**Source document:**
--------------------

Microsoft is a company that actively tries to prevent any comparisons of its
products with other products, sometimes through threats of filing legal
proceedings.

True or false?

Only government agencies are capabale of discovering flaws in Microsoft
Windows.

True or false?

A closed source kernel is more secure than an open source kernel.

(For the avoidance of doubt, here "open source" means open to public
inspection free of charges, terms or conditions, such as various UNIX-like
kernels. It also means the right to make changes, re-compile and re-distribute
without charges.)

True or false?

This determination can be made without comparing the source code for both
kernels.

Hypothetical and questions:

Product A has 5000-6000 new vulnerabilities per year, about 15 per day.

Product B has 5-20 new vulnerabilities per year.

Can we explain this difference by focusing on the parties who find the
problems that require patching?

Alternatively, should we focus instead on the products?

What if Product A is more complex is than Product B?

Does this make any difference?

What if Product B can perform many of the same functions as Product A,
particularly the functions that are most often used to exploit a
vulnerability.

For example handling data to be sent or recieved from the an untrustowrthy
network such as the internet. In other words, networking with _remote_
computers ("internet") as opposed to only networking with _local_ computers
("IBM-compatible PC LAN").

--------------------

**Records provided:**
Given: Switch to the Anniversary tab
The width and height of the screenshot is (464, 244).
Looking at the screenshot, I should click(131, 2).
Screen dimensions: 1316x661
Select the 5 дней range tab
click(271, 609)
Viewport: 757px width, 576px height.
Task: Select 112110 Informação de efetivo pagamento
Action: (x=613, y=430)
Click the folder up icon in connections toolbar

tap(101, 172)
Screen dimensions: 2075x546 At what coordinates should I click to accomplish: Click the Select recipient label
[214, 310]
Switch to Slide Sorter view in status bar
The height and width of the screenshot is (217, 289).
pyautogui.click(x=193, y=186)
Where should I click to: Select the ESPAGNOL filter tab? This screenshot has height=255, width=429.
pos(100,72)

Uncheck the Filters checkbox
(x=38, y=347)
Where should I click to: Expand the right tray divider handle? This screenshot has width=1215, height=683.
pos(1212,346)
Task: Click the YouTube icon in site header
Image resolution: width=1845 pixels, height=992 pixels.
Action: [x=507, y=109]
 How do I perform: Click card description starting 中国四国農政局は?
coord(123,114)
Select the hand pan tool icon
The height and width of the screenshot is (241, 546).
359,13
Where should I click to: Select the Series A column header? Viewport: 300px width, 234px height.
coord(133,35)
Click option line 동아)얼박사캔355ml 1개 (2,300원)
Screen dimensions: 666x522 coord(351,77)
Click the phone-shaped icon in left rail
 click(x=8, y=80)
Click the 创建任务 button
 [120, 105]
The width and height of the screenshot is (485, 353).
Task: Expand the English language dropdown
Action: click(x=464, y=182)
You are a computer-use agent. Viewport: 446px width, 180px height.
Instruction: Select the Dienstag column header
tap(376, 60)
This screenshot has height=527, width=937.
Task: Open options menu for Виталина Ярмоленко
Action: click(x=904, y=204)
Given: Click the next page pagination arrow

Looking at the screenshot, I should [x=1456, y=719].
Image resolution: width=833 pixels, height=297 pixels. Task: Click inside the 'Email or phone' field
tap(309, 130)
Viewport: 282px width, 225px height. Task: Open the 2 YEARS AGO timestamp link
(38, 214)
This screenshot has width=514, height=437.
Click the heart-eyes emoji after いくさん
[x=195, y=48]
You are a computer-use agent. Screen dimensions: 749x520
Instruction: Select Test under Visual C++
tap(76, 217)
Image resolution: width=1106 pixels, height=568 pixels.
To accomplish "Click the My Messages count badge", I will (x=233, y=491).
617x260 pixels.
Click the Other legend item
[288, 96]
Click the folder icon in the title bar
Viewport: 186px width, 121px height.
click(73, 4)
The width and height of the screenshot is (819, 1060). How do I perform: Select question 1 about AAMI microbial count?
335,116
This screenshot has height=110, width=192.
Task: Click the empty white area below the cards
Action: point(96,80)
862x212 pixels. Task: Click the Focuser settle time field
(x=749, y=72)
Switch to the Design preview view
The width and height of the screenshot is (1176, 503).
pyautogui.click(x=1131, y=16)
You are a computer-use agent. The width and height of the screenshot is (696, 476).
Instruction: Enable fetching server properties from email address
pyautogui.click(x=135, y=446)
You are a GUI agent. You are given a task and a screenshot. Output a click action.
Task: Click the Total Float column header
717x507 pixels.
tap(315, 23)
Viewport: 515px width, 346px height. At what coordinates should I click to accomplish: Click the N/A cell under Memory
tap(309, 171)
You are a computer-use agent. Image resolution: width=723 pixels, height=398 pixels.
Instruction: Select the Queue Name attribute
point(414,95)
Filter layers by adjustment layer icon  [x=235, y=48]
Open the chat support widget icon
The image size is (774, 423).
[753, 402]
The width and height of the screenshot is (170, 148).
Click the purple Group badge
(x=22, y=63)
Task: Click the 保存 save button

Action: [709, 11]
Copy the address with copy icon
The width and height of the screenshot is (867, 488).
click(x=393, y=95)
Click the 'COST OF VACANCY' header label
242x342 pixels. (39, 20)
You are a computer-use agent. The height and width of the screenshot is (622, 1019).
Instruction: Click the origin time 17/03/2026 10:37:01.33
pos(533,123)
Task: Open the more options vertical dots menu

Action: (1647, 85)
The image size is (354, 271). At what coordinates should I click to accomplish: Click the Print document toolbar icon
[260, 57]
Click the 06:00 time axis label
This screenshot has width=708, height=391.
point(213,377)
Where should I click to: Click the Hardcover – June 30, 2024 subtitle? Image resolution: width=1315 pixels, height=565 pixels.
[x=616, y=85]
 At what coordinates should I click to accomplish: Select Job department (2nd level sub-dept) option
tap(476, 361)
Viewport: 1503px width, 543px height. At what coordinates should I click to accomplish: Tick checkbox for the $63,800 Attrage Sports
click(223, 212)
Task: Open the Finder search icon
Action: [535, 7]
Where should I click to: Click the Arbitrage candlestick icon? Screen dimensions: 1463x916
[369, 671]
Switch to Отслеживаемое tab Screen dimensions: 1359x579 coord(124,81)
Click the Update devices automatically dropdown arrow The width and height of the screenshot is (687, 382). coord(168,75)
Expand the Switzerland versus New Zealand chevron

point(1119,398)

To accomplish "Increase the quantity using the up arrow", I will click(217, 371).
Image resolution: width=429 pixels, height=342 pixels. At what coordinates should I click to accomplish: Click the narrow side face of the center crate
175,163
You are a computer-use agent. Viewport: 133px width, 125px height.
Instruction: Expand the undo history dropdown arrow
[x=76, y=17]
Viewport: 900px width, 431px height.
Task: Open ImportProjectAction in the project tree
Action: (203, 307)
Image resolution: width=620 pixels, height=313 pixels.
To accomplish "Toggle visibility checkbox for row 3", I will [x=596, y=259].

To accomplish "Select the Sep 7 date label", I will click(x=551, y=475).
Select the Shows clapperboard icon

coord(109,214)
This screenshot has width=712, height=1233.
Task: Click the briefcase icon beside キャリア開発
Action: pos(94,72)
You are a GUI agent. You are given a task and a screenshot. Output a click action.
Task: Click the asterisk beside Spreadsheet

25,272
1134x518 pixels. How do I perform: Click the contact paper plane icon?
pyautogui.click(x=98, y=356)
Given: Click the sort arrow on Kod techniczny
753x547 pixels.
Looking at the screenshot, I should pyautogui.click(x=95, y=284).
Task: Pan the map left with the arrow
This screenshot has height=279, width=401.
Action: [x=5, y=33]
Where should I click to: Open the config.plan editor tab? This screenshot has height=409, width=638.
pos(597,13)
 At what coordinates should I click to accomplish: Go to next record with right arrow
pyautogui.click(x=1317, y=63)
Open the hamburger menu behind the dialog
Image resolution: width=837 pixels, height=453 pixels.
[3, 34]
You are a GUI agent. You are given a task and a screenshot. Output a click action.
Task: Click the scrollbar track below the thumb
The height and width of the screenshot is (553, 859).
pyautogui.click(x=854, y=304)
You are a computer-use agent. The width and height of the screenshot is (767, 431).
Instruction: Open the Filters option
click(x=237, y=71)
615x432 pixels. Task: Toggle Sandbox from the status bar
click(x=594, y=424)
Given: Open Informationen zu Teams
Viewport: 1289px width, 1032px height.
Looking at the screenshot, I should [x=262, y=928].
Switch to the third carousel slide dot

--------------------

**Exercise requirements:**
**a.** For each statement, say whether the post about Microsoft security agrees with it, and quote the words of the post that decide it.
(i) "Open source" is said to include the right to make changes, re-compile and re-distribute without charges.
(ii) Product B has 5000-6000 new vulnerabilities per year.
(iii) Product A's yearly count works out to about 15 new vulnerabilities per day.
**b.** Name every term that the post about Microsoft security puts inside double quotation marks.
**c.** Continue the post about Microsoft security, starting after its last sentence.

**Responses:**
**a.**
(i) Yes: "It also means the right to make changes, re-compile and re-distribute without charges."
(ii) No: "Product B has 5-20 new vulnerabilities per year."
(iii) Yes: "Product A has 5000-6000 new vulnerabilities per year, about 15 per day."

**b.**
- "open source"
- "internet"
- "IBM-compatible PC LAN"

**c.**
Unlike BSD UNIX, Windows was originally designed for only local networking,
where very little if any security is required.

True or false?

Windows still retains some of this original design and source code.

That is a trick question because the Windows source code is not open source.
How would anyone verify what is still in that source code?

Keeping the source code from the eyes of its users does not protect them.

It may be possible to reverse engineer Microsoft products or patches to learn
how Windows works.

"Good guys" may do this as well as "bad guys".

A vulnerability could be discovered by someone who is not even old enough to
work for a government.

Repeat question:

Should we focus on who finds flaws in Windows or should we focus on the
Windows product itself?

------
WalterBright
For developers, the takeaway is to use memory safe programming languages.